Burn et al.(2005) compared the absorbencies of six different beddings.
The authors combared the absorbencies of 50 cubic centimeter samples of each bedding type by weighing the dry bedding samples, then soaking each one with 100 cubic centimeters of saline solution, then draining the excess liquid and weighing the wet bedding sample and subtracting the dry bedding weight to determine how much liquid had been absorbed.
The volumetric absorbencies of the beddings differed significantly. By volume, corncob was the most absorbent bedding, followed by the loose pulp beddings Omega-Dri and Alpha-Dri. Aspen woodchips, Gold Flake, and Tek-Fresh had relatively low volumetric absorbencies. Corncob absorbed about twice as much saline liquid as the least absorbent bedding, Tek-Fresh.
When comparing the beddings by mass, however, this pattern is almost completely reversed: Tek-Fresh was the most absorbent bedding by weight, while corncob was the least absorbent. Manufacturers tend to report the absorbencies of their products based on mass.
Which measurement is the most useful? Generally, when cleaning cages, the authors noted that technicians added a similar volume of bedding to each cage. The technicians either measured bedding in a metal scoop, or filled the bottom of the tray until the bedding reached the desired depth. Therefore, in practice, bedding is added to a cage on the basis of volume, not mass.
Therefore, absorbency per unit volume is the most useful measurement. Using this measurement, corncob, followed by Omega-Dri and Alpha-Dri, were the most absorbent beddings tested in this experiment.
Note that absorbency is not the only quality of bedding that affects the rats' health and welfare. Tactile characteristics, thermal properties, dust levels, and bacteria and toxin levels in them are also important characteristics of rat beddings.
Burn et al. (2006) examined the health of laboratory rats kept on aspen woodchip bedding or Alpha-Dri paper-based bedding.
The authors found no differences in the amount of ammonia generated in the cages using the two different types of bedding. All ammonia levels were quite low. However, rats kept on aspen sneezed significantly more and had significantly more lung pathology than rats kept on Alpha-Dri bedding. Forty-eight percent of rats kept on aspen bedding had moderate to severe lung pathology, compared to 26% of those kept on Alpha-Dri. Interestingly, rats keps on aspen bedding also weighed more than rats kept on Alpha-Dri. The reasons for this weight difference are unknown, but one hypothesis is that rats kept on aspen are ingesting their bedding more than rats kept on Alpha-Dri.
Based on these results, the authors recommend the paper-based bedding Alpha-Dri over aspen bedding, particularly for laboratory rats used in respiratory or dietary studies.

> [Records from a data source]
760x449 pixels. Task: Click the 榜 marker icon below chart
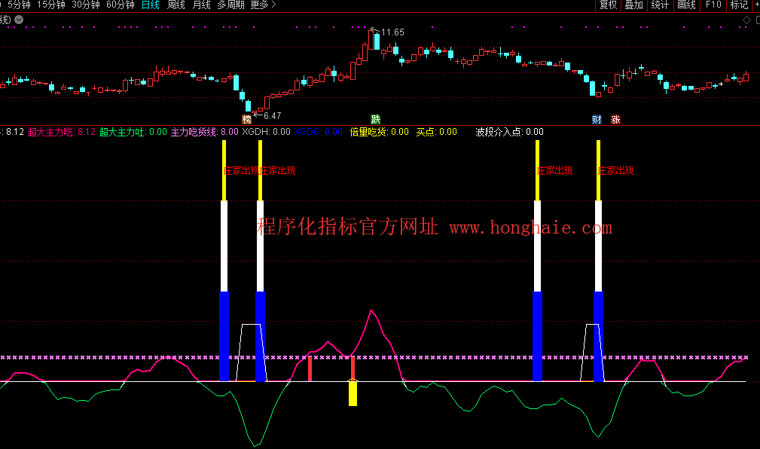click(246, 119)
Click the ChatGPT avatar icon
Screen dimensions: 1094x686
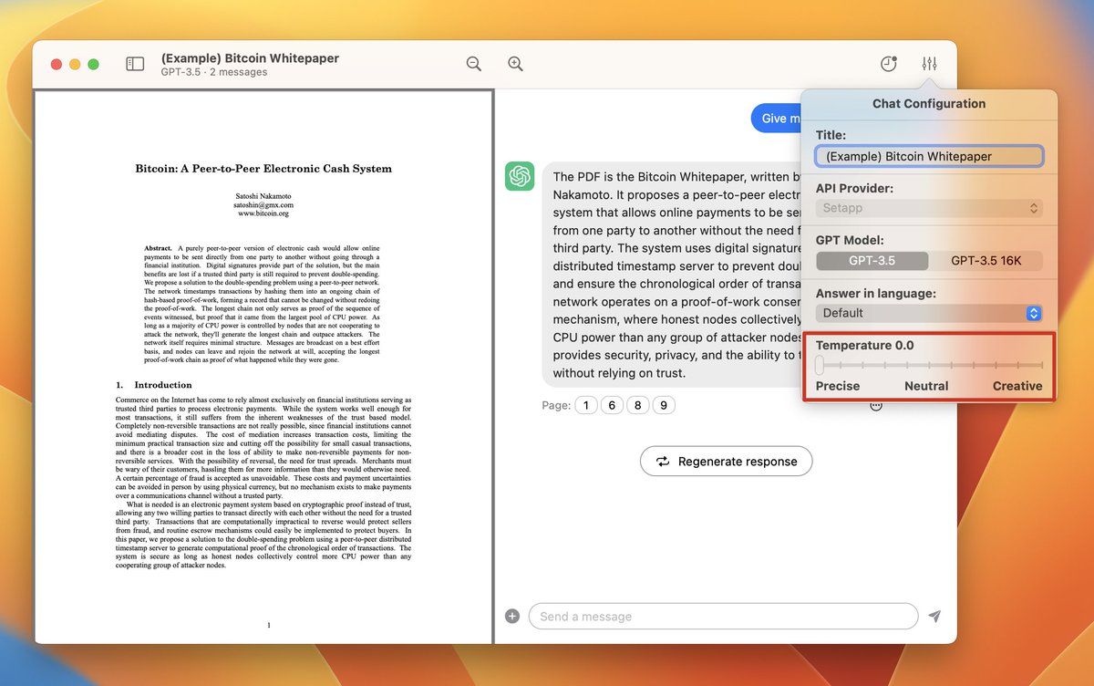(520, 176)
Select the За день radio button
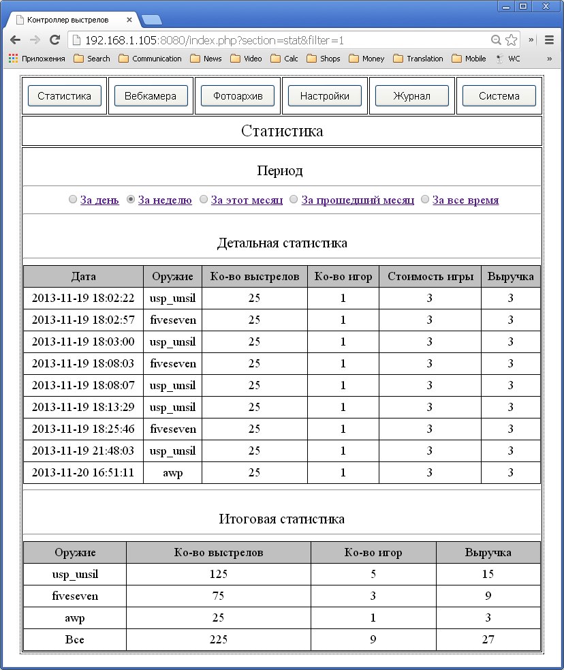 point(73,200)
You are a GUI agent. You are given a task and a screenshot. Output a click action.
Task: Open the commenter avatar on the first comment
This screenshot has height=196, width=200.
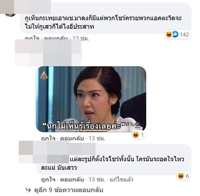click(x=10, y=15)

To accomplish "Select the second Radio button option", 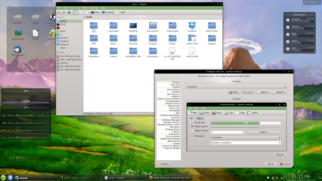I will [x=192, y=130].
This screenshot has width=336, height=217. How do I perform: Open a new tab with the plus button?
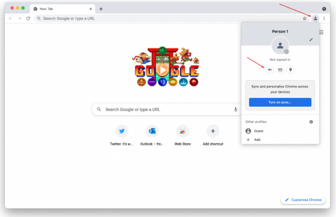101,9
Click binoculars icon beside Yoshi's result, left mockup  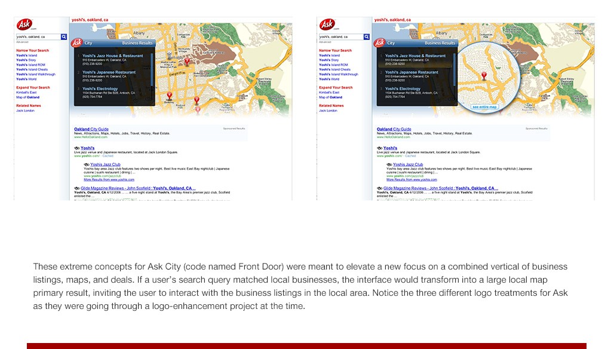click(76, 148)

> [WHAT IS REQUIRED]
From the rat bedding text above, list the six beddings whose absorbencies Burn et al. (2005) compared.

> [REPLY TO THE TASK]
Corncob, Omega-Dri, Alpha-Dri, aspen woodchips, Gold Flake, Tek-Fresh